--- WHAT YOU ARE ASKED TO DO ---
Transcribe word for word the lines below from the line with "Task: Click the 10 yard dumpster image" through the line with "This screenshot has height=581, width=1165.", ends included.

--- ENTRIES SUPPLIED ---

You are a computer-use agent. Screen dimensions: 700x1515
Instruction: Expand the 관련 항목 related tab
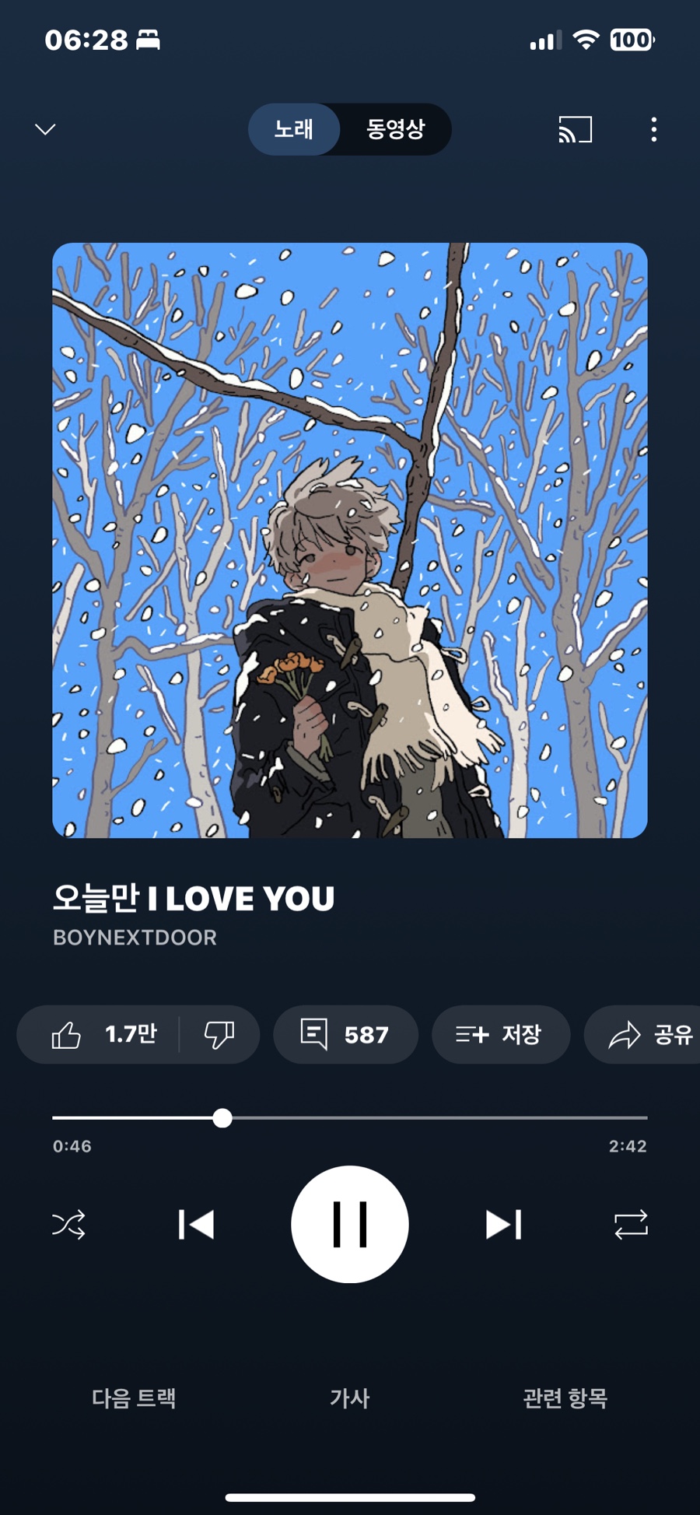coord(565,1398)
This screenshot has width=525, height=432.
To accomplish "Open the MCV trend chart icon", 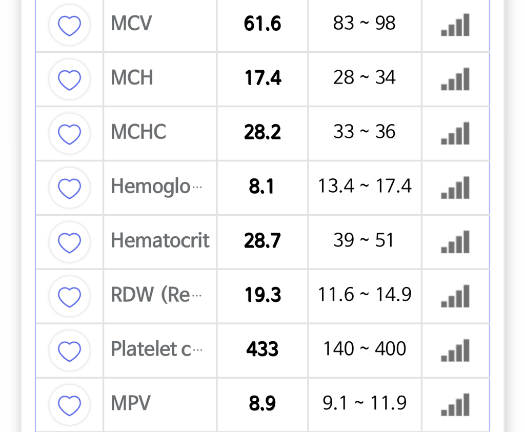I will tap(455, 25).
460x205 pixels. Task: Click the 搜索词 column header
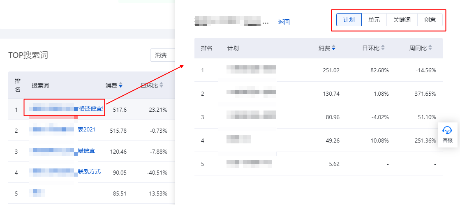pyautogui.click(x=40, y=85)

---

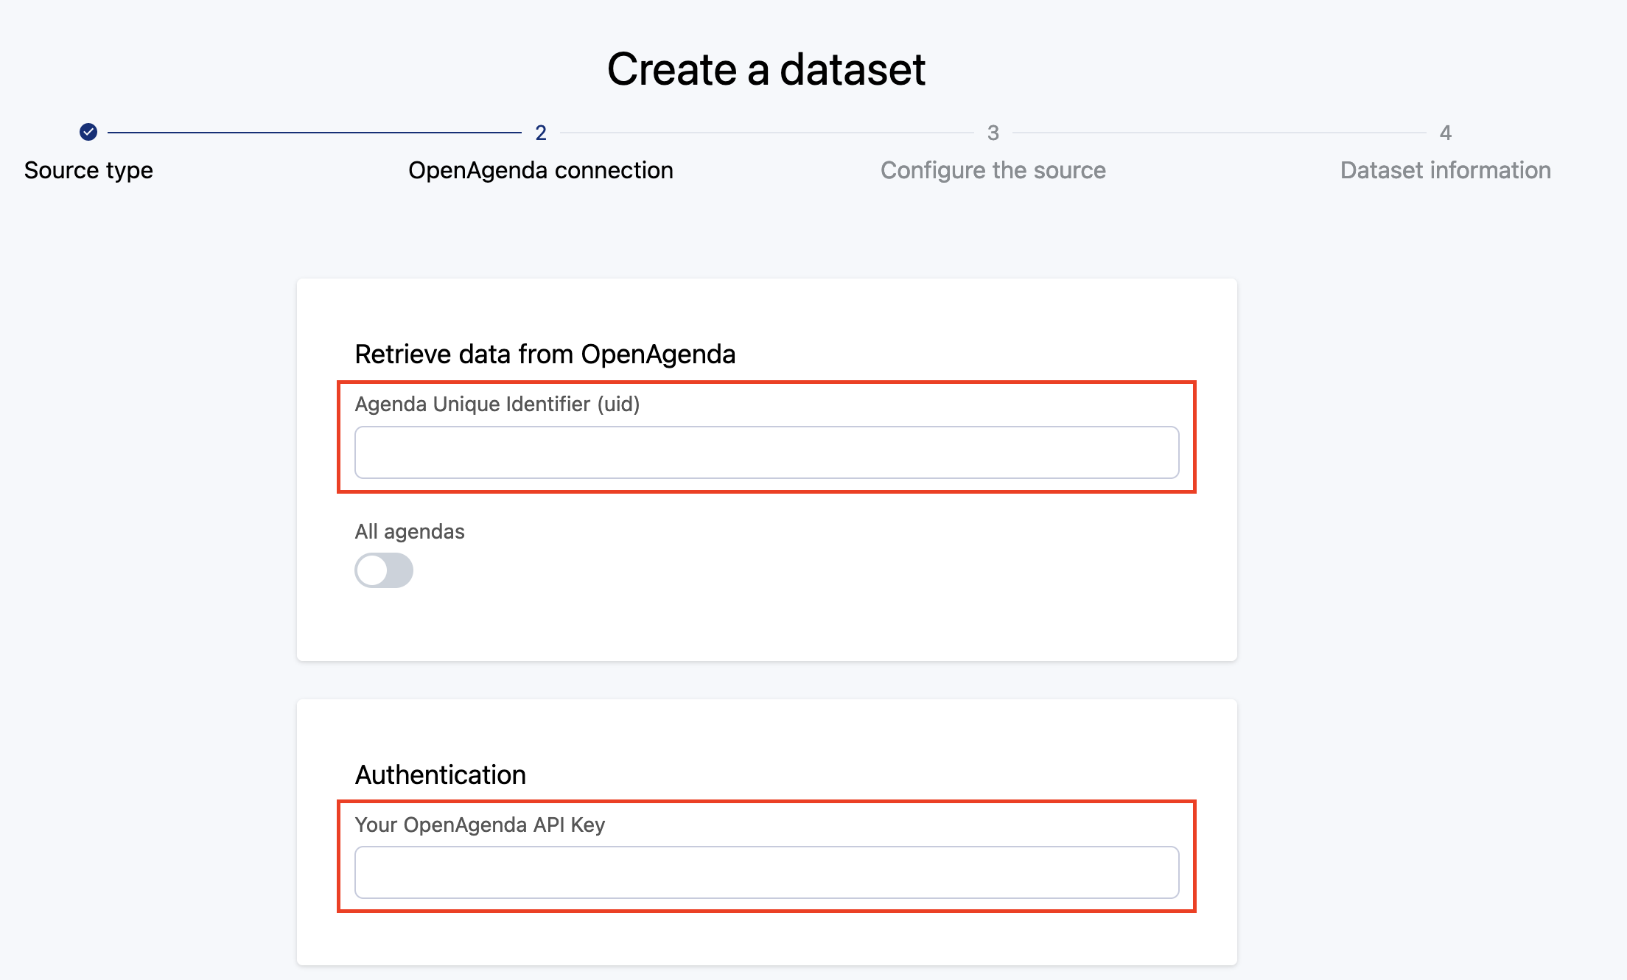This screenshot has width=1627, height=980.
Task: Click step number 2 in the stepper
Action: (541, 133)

==

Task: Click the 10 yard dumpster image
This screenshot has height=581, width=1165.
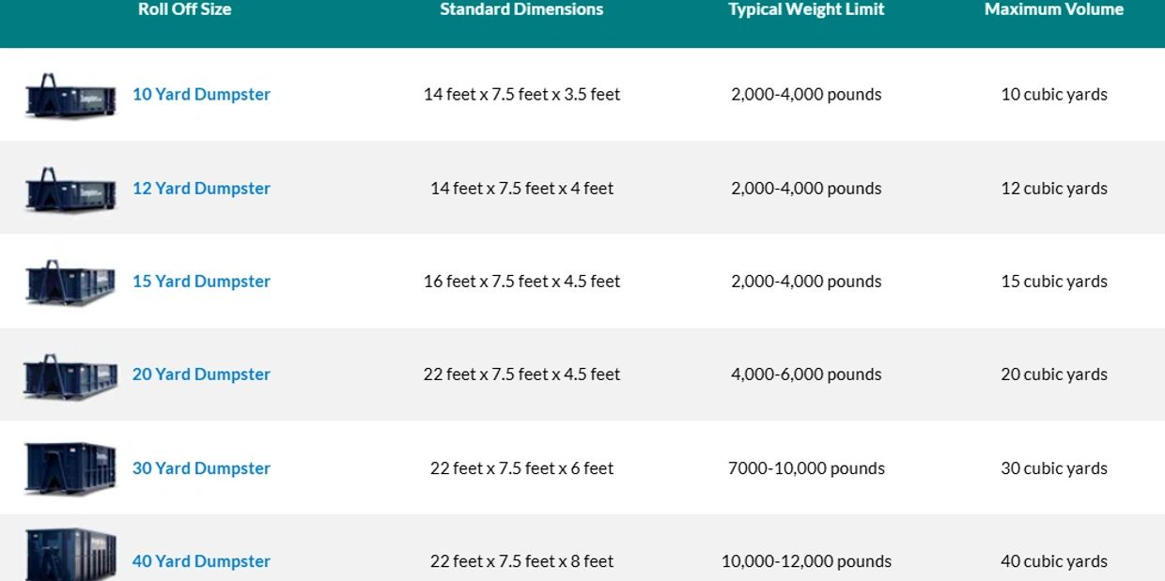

--- ANSWER SECTION ---
Task: Click the 10 yard dumpster image
This screenshot has height=581, width=1165.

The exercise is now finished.